◆ WHAT IS BEING ASKED ◆
Type out all the data below, word for word.

◆ EXERCISE DATA ◆
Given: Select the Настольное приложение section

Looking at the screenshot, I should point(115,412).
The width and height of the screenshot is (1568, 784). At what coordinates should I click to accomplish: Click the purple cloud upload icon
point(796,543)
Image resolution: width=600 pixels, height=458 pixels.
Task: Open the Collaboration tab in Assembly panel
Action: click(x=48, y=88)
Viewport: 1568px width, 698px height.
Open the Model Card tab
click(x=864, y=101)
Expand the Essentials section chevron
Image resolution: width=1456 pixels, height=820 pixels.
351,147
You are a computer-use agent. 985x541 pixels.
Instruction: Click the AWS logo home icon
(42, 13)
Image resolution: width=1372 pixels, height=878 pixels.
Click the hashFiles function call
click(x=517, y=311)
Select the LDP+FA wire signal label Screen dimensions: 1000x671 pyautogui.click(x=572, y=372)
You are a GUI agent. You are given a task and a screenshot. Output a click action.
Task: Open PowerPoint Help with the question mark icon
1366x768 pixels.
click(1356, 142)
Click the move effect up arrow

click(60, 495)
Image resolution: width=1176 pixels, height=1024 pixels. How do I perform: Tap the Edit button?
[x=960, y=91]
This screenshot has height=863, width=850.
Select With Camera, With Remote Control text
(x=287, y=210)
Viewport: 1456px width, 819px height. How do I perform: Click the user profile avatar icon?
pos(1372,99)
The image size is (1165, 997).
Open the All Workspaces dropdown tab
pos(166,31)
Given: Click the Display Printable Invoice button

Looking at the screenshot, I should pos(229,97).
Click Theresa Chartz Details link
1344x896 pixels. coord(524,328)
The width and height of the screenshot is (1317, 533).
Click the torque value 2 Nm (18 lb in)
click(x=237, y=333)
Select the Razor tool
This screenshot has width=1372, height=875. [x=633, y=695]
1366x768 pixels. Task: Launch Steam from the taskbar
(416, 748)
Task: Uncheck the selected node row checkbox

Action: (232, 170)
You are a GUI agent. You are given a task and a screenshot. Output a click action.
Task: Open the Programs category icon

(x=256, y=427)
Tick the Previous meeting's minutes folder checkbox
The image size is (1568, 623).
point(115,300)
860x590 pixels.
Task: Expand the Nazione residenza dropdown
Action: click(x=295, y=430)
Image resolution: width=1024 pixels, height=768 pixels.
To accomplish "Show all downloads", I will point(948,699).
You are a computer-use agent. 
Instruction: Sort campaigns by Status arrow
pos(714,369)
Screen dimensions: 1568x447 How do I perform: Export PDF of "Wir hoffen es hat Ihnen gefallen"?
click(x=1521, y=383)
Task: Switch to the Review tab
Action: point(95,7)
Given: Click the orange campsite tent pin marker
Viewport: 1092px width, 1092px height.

◆ RESPONSE FOR THIS EXERCISE ◆
Given: Select the Настольное приложение section

Looking at the screenshot, I should point(115,412).
The width and height of the screenshot is (1568, 784). At what coordinates should I click to accomplish: Click the purple cloud upload icon
point(796,543)
Image resolution: width=600 pixels, height=458 pixels.
Task: Open the Collaboration tab in Assembly panel
Action: click(x=48, y=88)
Viewport: 1568px width, 698px height.
Open the Model Card tab
click(x=864, y=101)
Expand the Essentials section chevron
Image resolution: width=1456 pixels, height=820 pixels.
351,147
You are a computer-use agent. 985x541 pixels.
Instruction: Click the AWS logo home icon
(42, 13)
Image resolution: width=1372 pixels, height=878 pixels.
Click the hashFiles function call
click(x=517, y=311)
Select the LDP+FA wire signal label Screen dimensions: 1000x671 pyautogui.click(x=572, y=372)
You are a GUI agent. You are given a task and a screenshot. Output a click action.
Task: Open PowerPoint Help with the question mark icon
1366x768 pixels.
click(1356, 142)
Click the move effect up arrow

click(60, 495)
Image resolution: width=1176 pixels, height=1024 pixels. How do I perform: Tap the Edit button?
[x=960, y=91]
This screenshot has height=863, width=850.
Select With Camera, With Remote Control text
(x=287, y=210)
Viewport: 1456px width, 819px height. How do I perform: Click the user profile avatar icon?
pos(1372,99)
The image size is (1165, 997).
Open the All Workspaces dropdown tab
pos(166,31)
Given: Click the Display Printable Invoice button

Looking at the screenshot, I should pos(229,97).
Click Theresa Chartz Details link
1344x896 pixels. coord(524,328)
The width and height of the screenshot is (1317, 533).
Click the torque value 2 Nm (18 lb in)
click(x=237, y=333)
Select the Razor tool
This screenshot has width=1372, height=875. [x=633, y=695]
1366x768 pixels. Task: Launch Steam from the taskbar
(416, 748)
Task: Uncheck the selected node row checkbox

Action: (232, 170)
You are a GUI agent. You are given a task and a screenshot. Output a click action.
Task: Open the Programs category icon

(x=256, y=427)
Tick the Previous meeting's minutes folder checkbox
The image size is (1568, 623).
point(115,300)
860x590 pixels.
Task: Expand the Nazione residenza dropdown
Action: click(x=295, y=430)
Image resolution: width=1024 pixels, height=768 pixels.
To accomplish "Show all downloads", I will point(948,699).
You are a computer-use agent. 
Instruction: Sort campaigns by Status arrow
pos(714,369)
Screen dimensions: 1568x447 How do I perform: Export PDF of "Wir hoffen es hat Ihnen gefallen"?
click(x=1521, y=383)
Task: Switch to the Review tab
Action: point(95,7)
Given: Click the orange campsite tent pin marker
Viewport: 1092px width, 1092px height.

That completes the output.